The London School of Economics and Political Science announces that the 2010 Lakatos Award, of £10,000 for an outstanding contribution to the philosophy of science, goes to:

Godfrey-smith

 

Peter Godfrey-Smith (Harvard University), for his book Darwinian Populations and Natural Selection (Oxford University Press, 2009).

 

 

The book develops a new analysis and extension of Darwin’s idea of natural selection – one that draws on new developments in philosophy of science, biology and other fields. The central concept involved is that of a “Darwinian population,” a collection of things with the capacity to undergo change by natural selection.
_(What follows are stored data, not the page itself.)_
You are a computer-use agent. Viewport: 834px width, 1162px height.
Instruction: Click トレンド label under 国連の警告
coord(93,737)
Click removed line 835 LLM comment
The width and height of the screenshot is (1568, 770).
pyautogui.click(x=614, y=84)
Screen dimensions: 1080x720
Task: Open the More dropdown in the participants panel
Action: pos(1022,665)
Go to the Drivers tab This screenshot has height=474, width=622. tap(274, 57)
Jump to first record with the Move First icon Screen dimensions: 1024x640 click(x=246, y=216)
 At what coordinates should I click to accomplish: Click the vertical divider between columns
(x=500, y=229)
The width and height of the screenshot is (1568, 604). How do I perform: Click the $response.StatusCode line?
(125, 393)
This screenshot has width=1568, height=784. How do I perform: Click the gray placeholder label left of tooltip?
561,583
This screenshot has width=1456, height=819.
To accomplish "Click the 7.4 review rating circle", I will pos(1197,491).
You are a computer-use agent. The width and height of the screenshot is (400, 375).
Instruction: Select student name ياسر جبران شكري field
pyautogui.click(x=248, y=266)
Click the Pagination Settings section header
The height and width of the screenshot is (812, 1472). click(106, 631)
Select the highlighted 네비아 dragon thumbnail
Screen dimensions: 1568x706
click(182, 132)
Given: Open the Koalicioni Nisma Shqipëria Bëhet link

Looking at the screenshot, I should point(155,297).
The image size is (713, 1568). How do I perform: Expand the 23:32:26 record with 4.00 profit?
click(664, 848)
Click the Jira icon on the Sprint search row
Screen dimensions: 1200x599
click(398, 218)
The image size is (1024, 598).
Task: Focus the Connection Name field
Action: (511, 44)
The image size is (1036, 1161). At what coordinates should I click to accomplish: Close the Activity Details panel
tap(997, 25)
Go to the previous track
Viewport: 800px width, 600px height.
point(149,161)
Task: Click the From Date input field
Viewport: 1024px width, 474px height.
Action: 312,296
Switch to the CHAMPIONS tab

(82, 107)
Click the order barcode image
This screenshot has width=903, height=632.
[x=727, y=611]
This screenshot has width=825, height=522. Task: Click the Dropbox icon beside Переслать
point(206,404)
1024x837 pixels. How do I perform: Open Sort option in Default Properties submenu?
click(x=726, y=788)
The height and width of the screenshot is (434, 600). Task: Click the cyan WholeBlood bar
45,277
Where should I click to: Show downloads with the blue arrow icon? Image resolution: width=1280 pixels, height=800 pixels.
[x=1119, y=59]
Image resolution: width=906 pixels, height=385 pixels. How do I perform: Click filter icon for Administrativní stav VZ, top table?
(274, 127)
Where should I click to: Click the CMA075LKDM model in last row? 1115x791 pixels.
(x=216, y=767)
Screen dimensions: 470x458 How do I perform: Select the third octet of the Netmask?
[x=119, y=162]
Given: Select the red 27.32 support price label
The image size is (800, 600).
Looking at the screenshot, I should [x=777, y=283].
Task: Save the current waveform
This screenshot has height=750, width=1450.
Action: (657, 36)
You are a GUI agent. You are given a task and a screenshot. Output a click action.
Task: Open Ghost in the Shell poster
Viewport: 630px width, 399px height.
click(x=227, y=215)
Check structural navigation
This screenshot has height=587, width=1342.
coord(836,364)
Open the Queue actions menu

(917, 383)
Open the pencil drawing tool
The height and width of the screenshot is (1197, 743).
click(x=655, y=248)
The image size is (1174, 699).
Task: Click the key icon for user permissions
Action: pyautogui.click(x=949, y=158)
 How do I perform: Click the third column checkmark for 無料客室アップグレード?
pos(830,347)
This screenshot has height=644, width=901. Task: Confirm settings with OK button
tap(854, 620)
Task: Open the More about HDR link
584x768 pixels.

From this starting point, new analyses of the role of genes in evolution, the application of Darwinian ideas to cultural change, and “evolutionary transitions” that produce complex organisms and societies are developed.

Lakatos Award Lecture

2 June 2011, 6.00pm

Wolfson Theatre, London School of Economics

The Evolution of the Individual

Evolution produces not only new species of plants and animals, but also new forms of biological organization. The cell and the multicellular organism are two examples. These are different kinds of biological individuals. Some writers have seen a progressive tendency here; they think that evolution produces things with more “individuality” as time passes. In this lecture, Peter Godfrey-Smith will propose a new way to think about individuality in the history of life, focusing especially on the relationships between metabolic units and evolutionary units.